Why Automatic Prompt Classification Beats Manual Routing Rules

#ai #llm #opensource #costoptimization

Why Automatic Prompt Classification Beats Manual Routing Rules

Disclaimer: I'm the author of NadirClaw, the tool discussed below.

Most LLM cost optimization tools ask you to write routing rules by hand. Config files. If-then statements. "Route this to GPT-5, that to Haiku."

I tried that. It sucked.

Here's why automatic classification wins, and what I learned building NadirClaw after ditching the config-file approach.

The Config File Trap

The typical manual routing setup looks like this:

routes:
  - pattern: "translate.*"
    model: "gpt-5-mini"
  - pattern: ".*code.*"
    model: "claude-sonnet-4"
  - pattern: ".*complex.*"
    model: "gpt-5"
  - default: "gpt-5-mini"

Seems clean. But three things kill it:

1. You can't predict prompts.

Your coding assistant might send: "Refactor this function to handle edge cases better"

Does that match .*code.*? Sure. But is it simple enough for a cheap model? Maybe. Maybe not. The regex has no idea.

2. Maintenance nightmare.

Every new use case needs a new rule. Your config file grows to 200 lines. Rules conflict. You're debugging YAML instead of writing code.

3. False confidence.

You think you're saving money. In reality, half your "simple" prompts hit expensive models because your patterns are too broad, and the other half fail because they're routed to models that can't handle them.

How Auto Classification Works

NadirClaw uses a lightweight classifier (DistilBERT, 200 lines of Python) that learns to predict model performance from prompt text.

Training data: thousands of real prompts, each labeled with which models succeeded and which failed.

At runtime:

# User sends prompt to proxy
prompt = "Fix the bug in this sorting algorithm"

# Classifier scores it
scores = classifier.predict(prompt)
# {'haiku': 0.82, 'sonnet': 0.91, 'opus': 0.95}

# Route to cheapest model above threshold
if scores['haiku'] > 0.8:
    route_to('claude-haiku-4')  # $0.25/M tokens
else:
    route_to('claude-sonnet-4')  # $3/M tokens

Overhead: 10ms. No config files. No regex debugging.

Real-World Comparison

I ran both approaches on 1,000 coding assistant prompts (Claude Code + Cursor mix):

Manual rules (best I could write):

58% routed to cheap models
12% failures (cheap model couldn't handle it)
47% effective cost reduction

Auto classifier:

71% routed to cheap models
3% failures
64% effective cost reduction

The difference? The classifier learns patterns humans miss. Things like:

Sentence structure (imperative vs exploratory)
Token count (longer != harder)
Domain vocabulary (ML terms → harder, CRUD terms → easier)
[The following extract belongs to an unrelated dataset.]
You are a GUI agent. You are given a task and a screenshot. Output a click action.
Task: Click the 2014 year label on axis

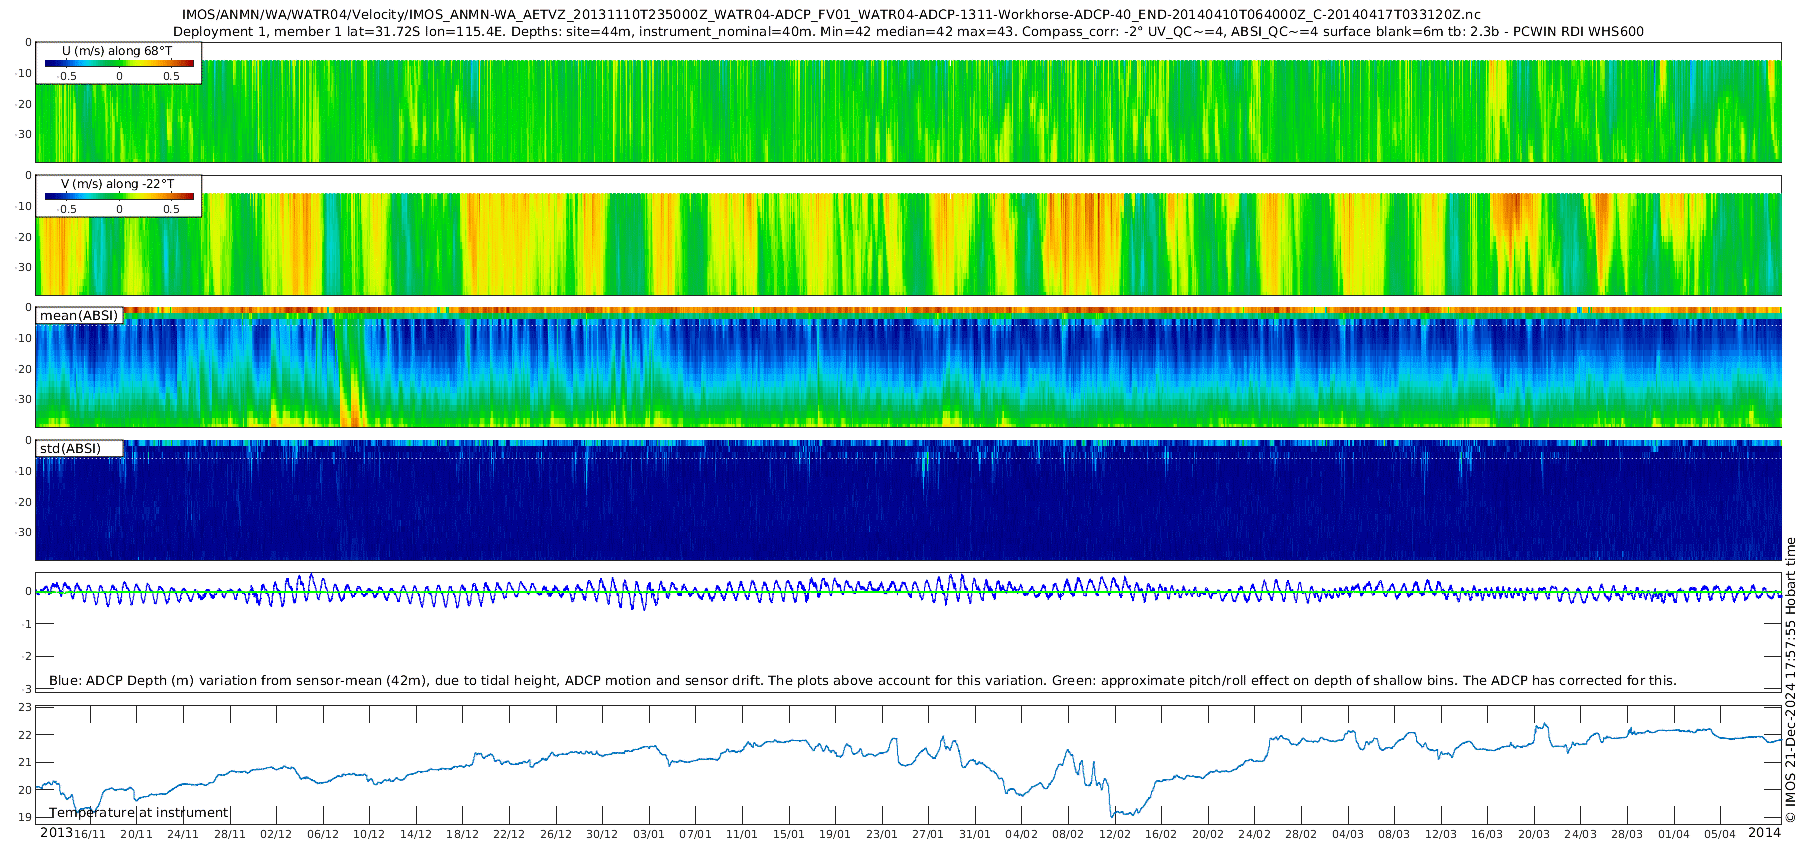pyautogui.click(x=1764, y=833)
You can't encode that in YAML.

When Manual Rules Win

Two cases where config files make sense:

Known, static workflows. If you're running the same 10 prompts on a schedule, hardcode them. No point in ML overhead.
Compliance requirements. If certain data must hit certain models for legal reasons, don't leave it to a classifier.

For everything else, auto wins.

The Setup Tax

Manual routing: 30 minutes to write rules, forever to maintain.

Auto classification: 2 hours to train the classifier once, zero maintenance.

NadirClaw ships with a pre-trained model. Drop-in OpenAI proxy. Works with Claude Code, Cursor, aider, anything that speaks OpenAI API.

# Install
npm install -g nadirclaw

# Run (proxy on :8080)
nadirclaw start

# Point your tool at localhost:8080
export OPENAI_BASE_URL=http://localhost:8080/v1

No config files. The classifier figures it out.

What I'd Do Differently

If I were rebuilding this:

Online learning. Right now, the classifier is static. Ideally it learns from your failures in production.
Multi-model fallback. If Haiku fails, retry on Sonnet. Currently you have to handle that in your app.
Cost/accuracy sliders. Let users tune the threshold (0.8 = aggressive savings, 0.95 = safe).

All of these are doable. Just haven't shipped them yet.